Anonyme en Hôtel : Frisson Brut d’une Nuit de Voyageuse
La chambre d’hôtel exhale une fraîcheur de draps amidonnés. Bruits de la ville inconnue filtrent par la fenêtre entrouverte : klaxons lointains, ronronnement d’un moteur qui s’éloigne. Je suis Anonyme ici, valise à moitié défaite, loin de mon quotidien étouffant. Ce soir, dans le lounge tamisé en bas, lumière orangée sur les verres, nos regards se croisent. Lui, voyageur comme moi, sourire en coin. Pas de noms, pas d’histoires. Juste une tension palpable, un verre de plus, et on monte. Liberté géographique, désir vif. Je dis oui à l’imprévu. Nue sur le lit king-size, yeux fermés comme promis. Cœur qui cogne. J’entends la porte s’ouvrir doucement.
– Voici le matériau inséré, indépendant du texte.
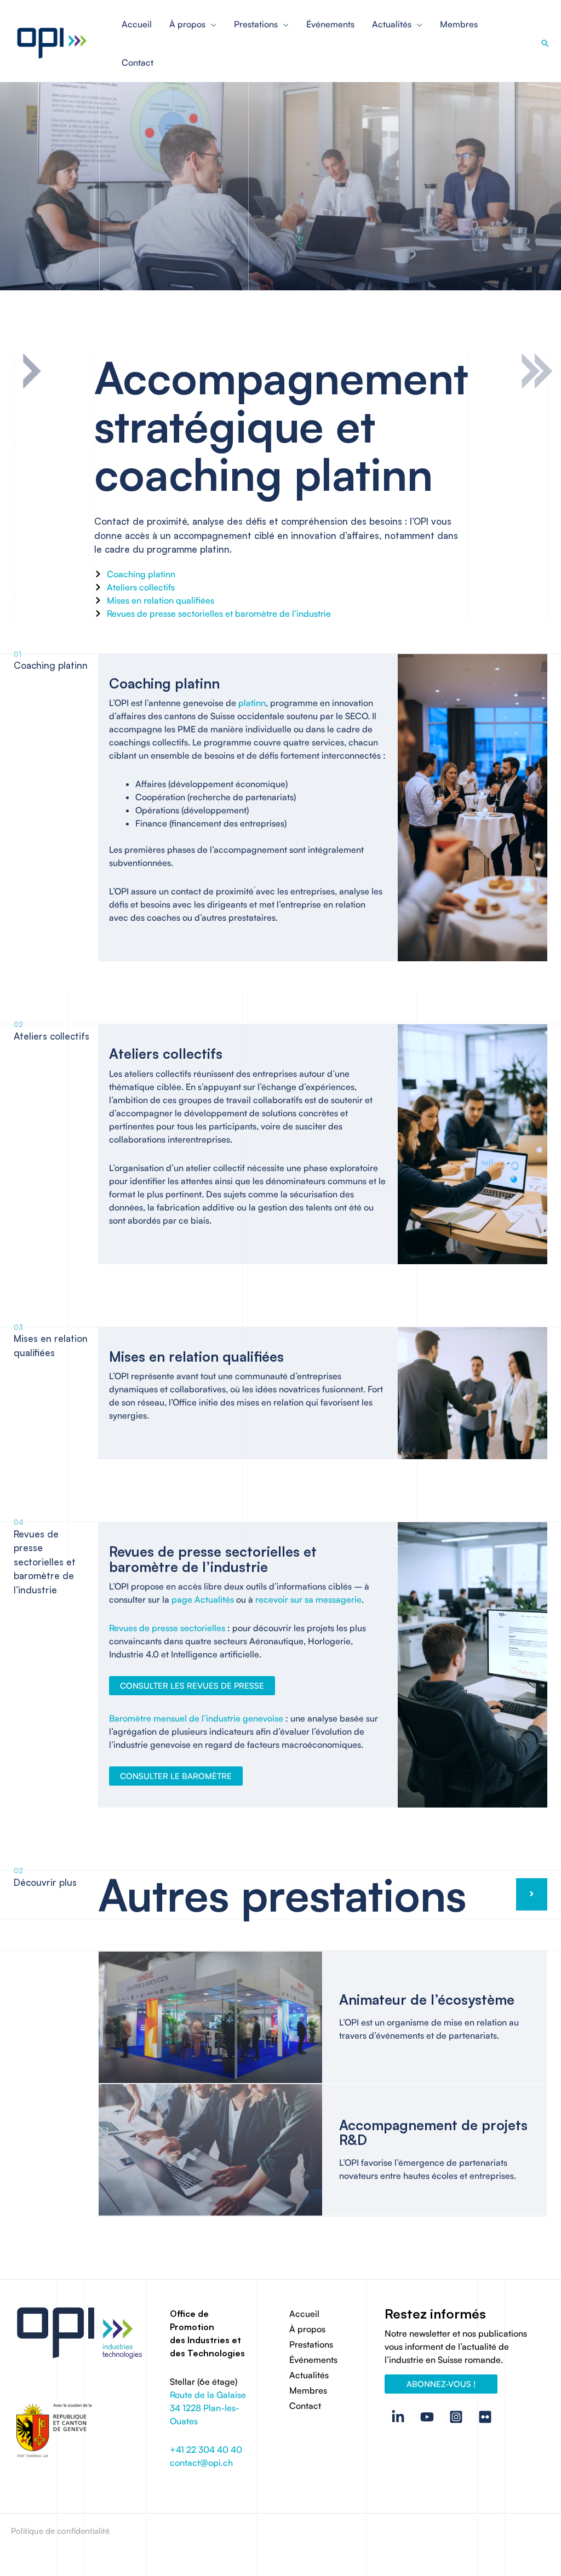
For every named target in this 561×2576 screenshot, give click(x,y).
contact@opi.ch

Sa main effleure mon pied. Chaud, ferme. Monte lentement sur la cheville, le mollet. Chair de poule instantanée. Il languit ma jambe intérieure, s’attarde à la cuisse. Doigts qui frôlent le creux sensible, remontent au nombril. Je retiens mon souffle. Il sait. Vers mes seins, tétons dressés. Il les taquine, cercles légers. Frisson électrique. Ma main se lève pour le toucher. Non. Il la plaque fermement. ‘Bouge pas. Profite.’ Voix rauque. Ses deux paumes sur ma poitrine, pétrissent, pincent. Je m’alanguis, dérive.
L’Approche
Ses doigts glissent bas. Mon sexe moite l’accueille. Il s’imprègne. Silence. Clic discret : pot de chocolat ouvert. Chaud, il coule sur mes mamelons, dégouline vers mon ventre, mon clito affamé. Langue vorace. Il lèche, aspire. Énergie brute. Mon souffle s’accélère. Il s’acharne entre mes lèvres, clito gonflé. Plus de chocolat, que ma mouille abondante. Il savoure, tourmente. ‘T’es trempée, salope.’ Gémissement étouffé. Supplice. Je craque.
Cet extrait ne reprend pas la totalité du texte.